Relief organizations from the Government, NGOs, the Red Cross or the Greek-Catholic Church, the majority in western Ukraine, maintain a relief camp day and night where it is possible to stock up on food, water and clothing. Drums that serve as braziers warm those who wait outside with temperatures below 5 degrees below zero. It is common to see old people sitting in front of these bonfires, the few of the older generations who have dared to undertake this painful odyssey. Some people with psychiatric disorders wander, scream, or cry inconsolably. At the station, along with the municipal offers to temporarily house those who want to rest in Lviv, a local psychological care service is announced, in person or by telephone for consultation and assistance.
Trains leaving Lviv for other regions of Ukraine are mostly empty. This was the case with the convoy that stopped at noon on Sunday in Lviv from Kherson, a city at the mouth of the Dnieper River. That train brought hundreds of families and left already decongested towards Uzhorod, on the border with Slovakia. Kherson was the first city that fell into the hands of the Russian occupier in his offensive to seize the Ukrainian Black Sea coast. As of Saturday, 113,000 Ukrainians had fled through Slovakia.
Shifts are organized so that those who need it occupy the available seats in the waiting room of the station. The atmosphere is so charged that a woman asks a toilet for help because of dizziness. One of the consequences of the war is that for the Ukrainians, the covid pandemic has ceased to exist. If someone gets sick, it is ignored. Exceptions are those who wear a mask or who can wash their hands regularly.
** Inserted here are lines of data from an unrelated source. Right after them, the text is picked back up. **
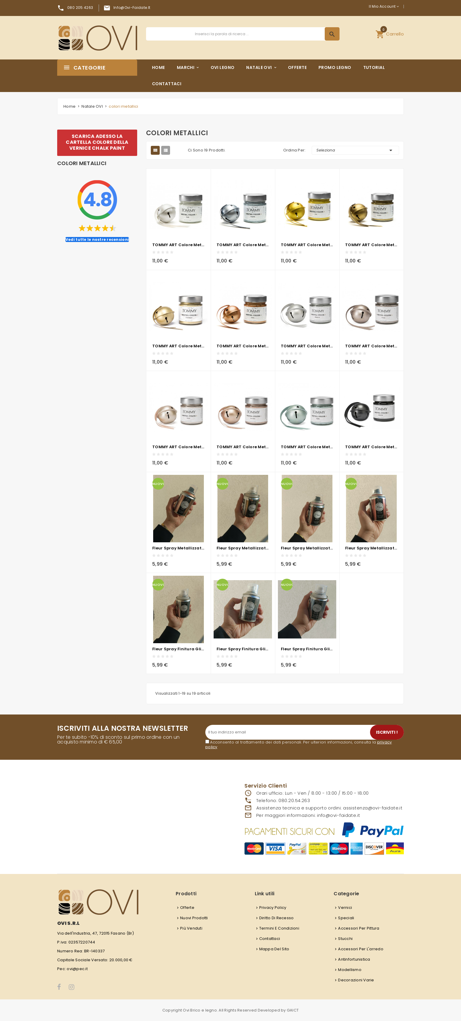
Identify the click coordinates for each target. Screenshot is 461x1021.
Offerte (187, 907)
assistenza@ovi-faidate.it (372, 808)
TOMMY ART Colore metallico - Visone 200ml (371, 346)
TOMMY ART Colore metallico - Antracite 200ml (371, 447)
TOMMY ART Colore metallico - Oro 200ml (307, 245)
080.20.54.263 (294, 800)
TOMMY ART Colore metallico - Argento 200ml (243, 245)
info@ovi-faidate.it (132, 7)
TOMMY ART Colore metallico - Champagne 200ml (178, 346)
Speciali (346, 918)
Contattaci (269, 938)
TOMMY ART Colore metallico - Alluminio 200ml (307, 346)
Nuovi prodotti (194, 918)
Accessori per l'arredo (360, 949)
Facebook (59, 987)
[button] (389, 34)
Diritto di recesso (276, 918)
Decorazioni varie (356, 980)
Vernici (345, 907)
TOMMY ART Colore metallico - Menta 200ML (307, 447)
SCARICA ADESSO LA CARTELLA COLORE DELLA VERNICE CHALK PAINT (97, 142)
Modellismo (349, 969)
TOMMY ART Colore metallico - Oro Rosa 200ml (243, 447)
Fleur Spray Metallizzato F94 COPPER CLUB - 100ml (371, 548)
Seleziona (355, 150)
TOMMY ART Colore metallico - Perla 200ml (178, 245)
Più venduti (191, 928)
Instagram (72, 987)
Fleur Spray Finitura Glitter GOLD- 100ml (243, 649)
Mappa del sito (274, 949)
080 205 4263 (80, 7)
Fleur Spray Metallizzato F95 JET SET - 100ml (178, 548)
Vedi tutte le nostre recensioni (97, 239)
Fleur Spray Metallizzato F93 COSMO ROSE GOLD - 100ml (307, 548)
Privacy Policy (272, 907)
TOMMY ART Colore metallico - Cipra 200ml (178, 447)
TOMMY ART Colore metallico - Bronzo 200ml (371, 245)
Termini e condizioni (279, 928)
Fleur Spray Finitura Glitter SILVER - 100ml (178, 649)
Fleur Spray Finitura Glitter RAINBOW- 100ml (307, 649)
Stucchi (345, 938)
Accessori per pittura (358, 928)
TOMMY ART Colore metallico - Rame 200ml (243, 346)
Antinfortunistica (354, 959)
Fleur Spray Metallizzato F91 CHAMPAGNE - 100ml (243, 548)
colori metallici (81, 163)
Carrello (389, 33)
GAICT (293, 1010)
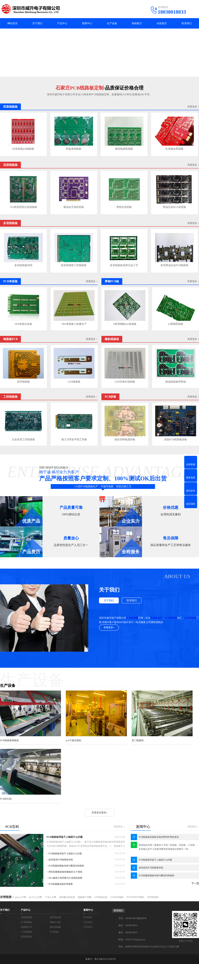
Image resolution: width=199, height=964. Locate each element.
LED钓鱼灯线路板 (125, 381)
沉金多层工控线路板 (23, 439)
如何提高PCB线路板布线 (60, 859)
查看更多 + (193, 106)
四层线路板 (26, 917)
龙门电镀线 (138, 740)
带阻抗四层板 (124, 207)
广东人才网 (50, 897)
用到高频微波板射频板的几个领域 (65, 872)
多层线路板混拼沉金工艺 (124, 265)
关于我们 (37, 23)
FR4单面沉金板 (23, 324)
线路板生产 (156, 618)
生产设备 (112, 23)
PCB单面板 (26, 922)
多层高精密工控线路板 (74, 265)
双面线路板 (26, 936)
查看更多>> (119, 826)
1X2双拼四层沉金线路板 (23, 207)
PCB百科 (87, 917)
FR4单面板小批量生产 (74, 324)
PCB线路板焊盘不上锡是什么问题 (65, 837)
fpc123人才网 (35, 897)
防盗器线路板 (73, 148)
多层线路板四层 (23, 265)
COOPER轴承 (117, 897)
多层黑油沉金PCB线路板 (174, 265)
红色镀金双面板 (174, 148)
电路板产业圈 (84, 897)
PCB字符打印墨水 (135, 897)
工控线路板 (26, 932)
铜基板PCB (26, 927)
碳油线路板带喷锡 (175, 381)
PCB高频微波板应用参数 (60, 884)
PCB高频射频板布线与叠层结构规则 (66, 866)
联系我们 (187, 23)
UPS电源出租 (100, 897)
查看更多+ (109, 627)
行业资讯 (87, 922)
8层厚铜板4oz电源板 (124, 324)
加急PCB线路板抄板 (175, 439)
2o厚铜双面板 (175, 324)
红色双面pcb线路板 (23, 148)
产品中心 (62, 23)
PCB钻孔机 (6, 799)
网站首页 (12, 23)
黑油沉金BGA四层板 (174, 207)
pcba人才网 (20, 897)
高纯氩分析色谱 (67, 897)
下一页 (195, 883)
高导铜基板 (23, 381)
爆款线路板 (55, 927)
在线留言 (162, 23)
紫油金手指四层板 (73, 207)
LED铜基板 (74, 381)
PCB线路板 (132, 618)
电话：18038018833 (128, 925)
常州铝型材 (153, 897)
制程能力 (137, 23)
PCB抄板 (54, 932)
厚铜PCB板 (55, 922)
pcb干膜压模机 (73, 740)
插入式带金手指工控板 (74, 439)
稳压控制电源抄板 (125, 439)
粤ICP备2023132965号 (105, 959)
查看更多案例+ (99, 812)
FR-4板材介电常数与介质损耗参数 (65, 878)
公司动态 (87, 927)
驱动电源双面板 (124, 148)
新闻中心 (87, 23)
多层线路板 (55, 917)
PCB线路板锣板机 (9, 740)
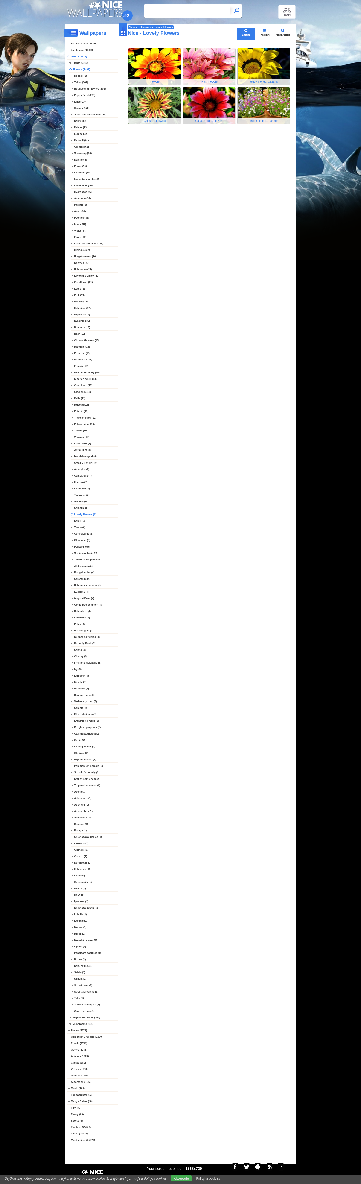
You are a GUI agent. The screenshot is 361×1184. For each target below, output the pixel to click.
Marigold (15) (82, 346)
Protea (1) (80, 959)
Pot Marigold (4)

Safety distances to avoid contagion are impossible to maintain.
In the great hall of the station, on one of the screens that in times of peace communicated the arrival and departure of trains, the railway company projects photographs of the bombings and the destruction caused by the Russian troops. There is no one who pays attention to the images, many have been survivors of these horrors, others have their minds on the other side of the border, preparing the next stage of their escape, far from their country.